%%

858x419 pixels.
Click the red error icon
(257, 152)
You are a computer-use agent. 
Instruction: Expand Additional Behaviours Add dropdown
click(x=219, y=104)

%%

» DIRECTIONS: Set every line of the data down again, word for word.

» YOUR RESPONSE:
858x419 pixels.
Click the red error icon
(257, 152)
You are a computer-use agent. 
Instruction: Expand Additional Behaviours Add dropdown
click(x=219, y=104)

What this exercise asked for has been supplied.